◆ What you need to do ◆
1) According to the news report, how many Serbs from Kosovo do Serbian war crimes investigators allege disappeared during the Kosovo war?
2) List every group the news report says Marty will meet in Serbia and Albania.
3) Print everything in the news report from "Marty will meet" down to "interrogate terrorist suspects.".

◆ Passage ◆
-=-=-
TIRANA, Aug 4 – Dick Marty, rapporteur of the Parliamentary Assembly of the Council of Europe (PACE) Committee on Legal Affairs and Human Rights, on Tuesday began a fact-finding visit to Serbia, immediately followed by a visit to Albania in connection with his forthcoming report on inhuman treatment of people and illicit trafficking in human organs in Kosovo.
Marty will meet various official representatives in the two countries, including the Justice and Interior ministers and state prosecutors, the national parliamentary delegations and NGOs, particularly ones representing the families of missing persons.
The Council of Europe began an investigation on Monday into Serb allegations that Serbian civilians were abducted in Kosovo during the Kosovo war of 1998-99 and taken to Albania, where their organs were extracted for sale before they were killed.
Marty has previously investigated the existence of alleged secret Central Intelligence Agency prisons in Europe used to interrogate terrorist suspects.
Albania has denied the allegations. Tirana turned down Belgrade’s efforts to investigate the case on Albanian territory saying that only the international courts could open such a case.
Albanians and Serbs accuse the other of atrocities.
Serbian war crimes investigators are alleging that up to 500 Serbs from Kosovo disappeared during the Kosovo war.
Ethnic Albanian officials in Prishtina, Kosovo’s capital, have strenuously denied the allegations, saying they are politically motivated and aimed at undermining Kosovo, which defied Serbia by declaring independence last year.
Serbian investigators say they have evidence that at least 10 people were abducted by ethnic-Albanian guerrillas as part of an alleged underground trafficking operation in which the guerrillas made use of a network of hidden hospitals in Albania to extract organs, before dumping the bodies of victims into mass graves.
The allegations surfaced publicly last year in a memoir by Carla Del Ponte, the former chief United Nations prosecutor for war crimes in the former Yugoslavia. In the book, Del Ponte claims, based on what she describes as credible witnesses and reports, that after NATO bombed Serbia in 1999, ethnic Albanian guerrillas transported hundreds of Serbian prisoners into Northern Albania, where they were killed and their organs “harvested” and trafficked out of Tirana, the Albanian capital.
When the book was published, ethnic Albanian officials and many analysts questioned why Del Ponte had chosen to reveal the allegations five years after her investigators examined the claims. They also noted that the inquiry had failed to provide enough evidence to form a case.
-=-=-
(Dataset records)
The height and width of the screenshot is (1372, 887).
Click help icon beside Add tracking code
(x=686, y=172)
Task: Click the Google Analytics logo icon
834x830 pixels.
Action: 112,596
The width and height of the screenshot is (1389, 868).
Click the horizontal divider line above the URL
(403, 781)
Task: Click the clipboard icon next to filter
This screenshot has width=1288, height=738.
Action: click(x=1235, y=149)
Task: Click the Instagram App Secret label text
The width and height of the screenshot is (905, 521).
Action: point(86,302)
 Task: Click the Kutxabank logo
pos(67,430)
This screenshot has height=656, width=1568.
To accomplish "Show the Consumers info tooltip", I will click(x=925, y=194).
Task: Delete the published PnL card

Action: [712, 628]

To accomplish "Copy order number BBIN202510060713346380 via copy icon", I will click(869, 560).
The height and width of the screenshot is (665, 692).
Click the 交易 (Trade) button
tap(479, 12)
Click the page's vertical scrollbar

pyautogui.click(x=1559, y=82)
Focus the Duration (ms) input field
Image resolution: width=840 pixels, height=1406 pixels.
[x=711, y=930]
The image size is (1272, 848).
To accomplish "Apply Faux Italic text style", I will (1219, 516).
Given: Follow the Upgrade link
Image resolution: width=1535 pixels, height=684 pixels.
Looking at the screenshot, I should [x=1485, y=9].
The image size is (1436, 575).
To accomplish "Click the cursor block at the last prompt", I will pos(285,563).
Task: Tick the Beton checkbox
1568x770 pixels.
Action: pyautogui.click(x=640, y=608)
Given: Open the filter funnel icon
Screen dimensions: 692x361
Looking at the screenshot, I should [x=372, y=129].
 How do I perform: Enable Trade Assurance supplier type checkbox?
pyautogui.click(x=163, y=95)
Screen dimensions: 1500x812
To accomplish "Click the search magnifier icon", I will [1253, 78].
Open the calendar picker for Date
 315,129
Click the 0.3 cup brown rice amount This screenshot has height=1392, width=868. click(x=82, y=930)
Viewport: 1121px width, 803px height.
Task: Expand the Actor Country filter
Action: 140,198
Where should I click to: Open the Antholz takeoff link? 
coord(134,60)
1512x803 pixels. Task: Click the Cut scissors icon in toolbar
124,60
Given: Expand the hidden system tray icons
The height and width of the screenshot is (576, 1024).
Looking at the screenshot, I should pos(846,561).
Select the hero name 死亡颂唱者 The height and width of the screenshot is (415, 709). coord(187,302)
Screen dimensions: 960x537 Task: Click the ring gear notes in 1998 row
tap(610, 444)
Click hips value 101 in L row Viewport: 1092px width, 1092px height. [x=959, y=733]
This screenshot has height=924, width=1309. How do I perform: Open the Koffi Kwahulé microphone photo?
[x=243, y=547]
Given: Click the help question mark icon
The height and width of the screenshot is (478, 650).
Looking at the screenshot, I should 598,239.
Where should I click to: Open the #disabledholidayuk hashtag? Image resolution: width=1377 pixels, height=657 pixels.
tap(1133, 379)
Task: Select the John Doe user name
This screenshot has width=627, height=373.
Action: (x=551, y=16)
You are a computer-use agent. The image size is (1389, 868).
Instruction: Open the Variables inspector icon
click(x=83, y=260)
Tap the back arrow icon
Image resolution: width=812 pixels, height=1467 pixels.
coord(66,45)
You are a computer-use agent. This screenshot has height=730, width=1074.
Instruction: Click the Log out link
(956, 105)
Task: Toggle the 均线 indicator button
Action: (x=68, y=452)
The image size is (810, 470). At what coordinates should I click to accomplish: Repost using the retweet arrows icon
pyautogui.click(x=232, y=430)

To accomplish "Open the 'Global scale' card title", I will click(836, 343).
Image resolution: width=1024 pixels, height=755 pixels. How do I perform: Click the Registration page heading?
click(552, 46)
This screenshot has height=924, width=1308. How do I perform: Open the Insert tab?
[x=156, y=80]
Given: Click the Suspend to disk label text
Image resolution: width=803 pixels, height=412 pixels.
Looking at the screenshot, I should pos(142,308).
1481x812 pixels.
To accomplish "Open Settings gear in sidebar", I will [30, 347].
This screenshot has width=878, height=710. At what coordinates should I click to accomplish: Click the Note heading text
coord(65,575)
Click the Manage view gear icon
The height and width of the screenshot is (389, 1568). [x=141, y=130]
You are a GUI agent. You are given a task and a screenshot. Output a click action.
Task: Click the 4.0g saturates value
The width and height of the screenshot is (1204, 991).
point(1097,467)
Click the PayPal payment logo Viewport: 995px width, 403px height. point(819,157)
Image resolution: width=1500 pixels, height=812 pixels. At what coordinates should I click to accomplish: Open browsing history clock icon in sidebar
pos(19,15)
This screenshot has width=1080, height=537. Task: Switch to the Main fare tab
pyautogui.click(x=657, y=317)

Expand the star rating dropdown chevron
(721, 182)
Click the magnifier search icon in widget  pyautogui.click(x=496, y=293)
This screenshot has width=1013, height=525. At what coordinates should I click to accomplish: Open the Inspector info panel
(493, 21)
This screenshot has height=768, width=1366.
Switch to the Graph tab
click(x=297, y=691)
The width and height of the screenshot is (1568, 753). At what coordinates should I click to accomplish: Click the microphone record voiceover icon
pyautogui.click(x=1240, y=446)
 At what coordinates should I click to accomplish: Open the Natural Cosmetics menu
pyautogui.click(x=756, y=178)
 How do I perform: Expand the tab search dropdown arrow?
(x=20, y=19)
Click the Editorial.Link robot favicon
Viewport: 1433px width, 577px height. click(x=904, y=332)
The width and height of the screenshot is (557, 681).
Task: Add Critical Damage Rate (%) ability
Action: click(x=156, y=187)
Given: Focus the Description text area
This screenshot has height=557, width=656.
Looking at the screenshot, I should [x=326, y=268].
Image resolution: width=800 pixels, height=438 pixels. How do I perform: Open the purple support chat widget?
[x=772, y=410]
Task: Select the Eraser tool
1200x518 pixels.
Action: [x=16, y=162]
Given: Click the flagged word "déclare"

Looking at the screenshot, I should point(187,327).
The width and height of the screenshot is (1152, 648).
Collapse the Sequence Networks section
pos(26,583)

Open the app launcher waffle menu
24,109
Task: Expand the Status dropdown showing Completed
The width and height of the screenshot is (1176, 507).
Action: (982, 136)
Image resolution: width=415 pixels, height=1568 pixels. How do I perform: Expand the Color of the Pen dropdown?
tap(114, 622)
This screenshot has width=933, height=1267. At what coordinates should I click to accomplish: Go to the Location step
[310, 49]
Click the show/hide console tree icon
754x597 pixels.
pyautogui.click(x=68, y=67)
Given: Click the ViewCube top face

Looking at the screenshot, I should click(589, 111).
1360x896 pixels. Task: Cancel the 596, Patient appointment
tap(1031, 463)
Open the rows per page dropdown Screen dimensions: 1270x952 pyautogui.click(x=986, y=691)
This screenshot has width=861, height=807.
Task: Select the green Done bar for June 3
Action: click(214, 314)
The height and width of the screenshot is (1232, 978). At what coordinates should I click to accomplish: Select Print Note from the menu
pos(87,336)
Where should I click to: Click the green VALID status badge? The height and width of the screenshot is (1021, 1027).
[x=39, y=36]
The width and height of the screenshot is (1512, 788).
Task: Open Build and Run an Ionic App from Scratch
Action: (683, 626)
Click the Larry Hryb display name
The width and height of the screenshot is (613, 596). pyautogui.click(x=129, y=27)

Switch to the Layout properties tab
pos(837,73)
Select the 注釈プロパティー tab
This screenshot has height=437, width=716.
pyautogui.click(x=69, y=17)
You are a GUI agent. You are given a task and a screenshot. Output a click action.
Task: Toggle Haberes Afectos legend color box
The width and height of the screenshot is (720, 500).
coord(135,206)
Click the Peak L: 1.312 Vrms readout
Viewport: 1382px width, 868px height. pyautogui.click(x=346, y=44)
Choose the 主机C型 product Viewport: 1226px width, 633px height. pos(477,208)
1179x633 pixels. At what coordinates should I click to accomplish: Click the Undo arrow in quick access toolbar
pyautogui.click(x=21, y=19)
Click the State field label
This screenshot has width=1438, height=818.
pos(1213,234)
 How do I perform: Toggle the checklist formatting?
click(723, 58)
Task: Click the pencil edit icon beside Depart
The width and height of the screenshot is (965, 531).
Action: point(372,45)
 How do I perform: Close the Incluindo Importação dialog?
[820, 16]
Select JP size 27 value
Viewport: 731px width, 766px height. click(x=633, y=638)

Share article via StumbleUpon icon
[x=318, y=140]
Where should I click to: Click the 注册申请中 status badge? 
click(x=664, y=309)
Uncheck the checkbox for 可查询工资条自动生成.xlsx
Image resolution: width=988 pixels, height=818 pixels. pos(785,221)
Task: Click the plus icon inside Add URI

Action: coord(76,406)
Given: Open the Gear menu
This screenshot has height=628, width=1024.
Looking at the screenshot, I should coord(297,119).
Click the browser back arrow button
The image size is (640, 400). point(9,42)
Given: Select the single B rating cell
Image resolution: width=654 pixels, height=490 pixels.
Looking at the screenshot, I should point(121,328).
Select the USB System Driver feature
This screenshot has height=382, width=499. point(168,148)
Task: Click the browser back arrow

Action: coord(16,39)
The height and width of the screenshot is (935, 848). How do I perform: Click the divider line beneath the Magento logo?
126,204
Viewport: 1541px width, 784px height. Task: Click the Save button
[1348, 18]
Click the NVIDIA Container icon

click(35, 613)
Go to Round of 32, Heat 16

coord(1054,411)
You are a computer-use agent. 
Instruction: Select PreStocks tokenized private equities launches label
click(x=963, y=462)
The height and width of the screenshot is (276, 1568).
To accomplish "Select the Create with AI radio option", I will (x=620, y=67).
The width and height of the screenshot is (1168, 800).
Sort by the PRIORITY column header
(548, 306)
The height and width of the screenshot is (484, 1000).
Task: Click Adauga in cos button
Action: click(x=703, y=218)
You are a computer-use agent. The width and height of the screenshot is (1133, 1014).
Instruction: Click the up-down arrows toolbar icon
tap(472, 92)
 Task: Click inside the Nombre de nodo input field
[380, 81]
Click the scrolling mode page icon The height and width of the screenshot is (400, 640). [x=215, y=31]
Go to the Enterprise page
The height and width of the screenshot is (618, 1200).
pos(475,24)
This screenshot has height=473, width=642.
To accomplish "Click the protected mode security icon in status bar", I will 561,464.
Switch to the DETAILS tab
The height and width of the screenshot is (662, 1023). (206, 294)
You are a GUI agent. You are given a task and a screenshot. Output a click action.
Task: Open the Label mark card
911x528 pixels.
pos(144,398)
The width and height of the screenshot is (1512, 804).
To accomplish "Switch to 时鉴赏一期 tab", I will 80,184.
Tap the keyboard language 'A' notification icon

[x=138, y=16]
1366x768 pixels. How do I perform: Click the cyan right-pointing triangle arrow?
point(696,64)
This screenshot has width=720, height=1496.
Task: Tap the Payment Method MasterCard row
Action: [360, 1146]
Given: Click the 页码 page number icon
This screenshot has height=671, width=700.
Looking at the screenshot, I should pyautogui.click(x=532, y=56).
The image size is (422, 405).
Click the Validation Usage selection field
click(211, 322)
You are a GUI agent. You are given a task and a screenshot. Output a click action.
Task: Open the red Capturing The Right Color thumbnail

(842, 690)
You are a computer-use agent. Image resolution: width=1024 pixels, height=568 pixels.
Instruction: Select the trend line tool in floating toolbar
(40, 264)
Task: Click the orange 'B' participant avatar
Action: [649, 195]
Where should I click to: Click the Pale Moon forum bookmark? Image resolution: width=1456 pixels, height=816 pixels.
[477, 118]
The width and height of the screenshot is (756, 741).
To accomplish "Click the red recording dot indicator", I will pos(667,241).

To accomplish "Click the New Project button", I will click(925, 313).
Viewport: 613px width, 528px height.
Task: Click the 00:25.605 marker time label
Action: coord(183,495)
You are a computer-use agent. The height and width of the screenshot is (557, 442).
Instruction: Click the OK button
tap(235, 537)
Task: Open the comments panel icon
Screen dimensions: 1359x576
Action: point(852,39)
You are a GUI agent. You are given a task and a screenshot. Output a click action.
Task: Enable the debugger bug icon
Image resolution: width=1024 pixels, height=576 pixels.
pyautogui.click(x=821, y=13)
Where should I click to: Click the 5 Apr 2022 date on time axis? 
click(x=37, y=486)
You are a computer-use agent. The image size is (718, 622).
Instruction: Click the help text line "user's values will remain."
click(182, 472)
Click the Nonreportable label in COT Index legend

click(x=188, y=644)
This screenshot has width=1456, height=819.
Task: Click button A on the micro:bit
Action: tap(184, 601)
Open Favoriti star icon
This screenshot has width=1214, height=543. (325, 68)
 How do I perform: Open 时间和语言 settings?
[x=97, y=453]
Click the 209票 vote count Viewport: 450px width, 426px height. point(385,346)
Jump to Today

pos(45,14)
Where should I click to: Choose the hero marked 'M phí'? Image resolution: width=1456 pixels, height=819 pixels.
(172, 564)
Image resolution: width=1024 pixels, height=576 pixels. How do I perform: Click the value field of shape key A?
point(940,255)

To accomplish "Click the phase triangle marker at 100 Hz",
-=-=-
◆ Responses to the tasks ◆
1) Up to 500.

2)
- Justice ministers
- Interior ministers
- State prosecutors
- National parliamentary delegations
- NGOs, particularly ones representing the families of missing persons

3)
Marty will meet various official representatives in the two countries, including the Justice and Interior ministers and state prosecutors, the national parliamentary delegations and NGOs, particularly ones representing the families of missing persons.
The Council of Europe began an investigation on Monday into Serb allegations that Serbian civilians were abducted in Kosovo during the Kosovo war of 1998-99 and taken to Albania, where their organs were extracted for sale before they were killed.
Marty has previously investigated the existence of alleged secret Central Intelligence Agency prisons in Europe used to interrogate terrorist suspects.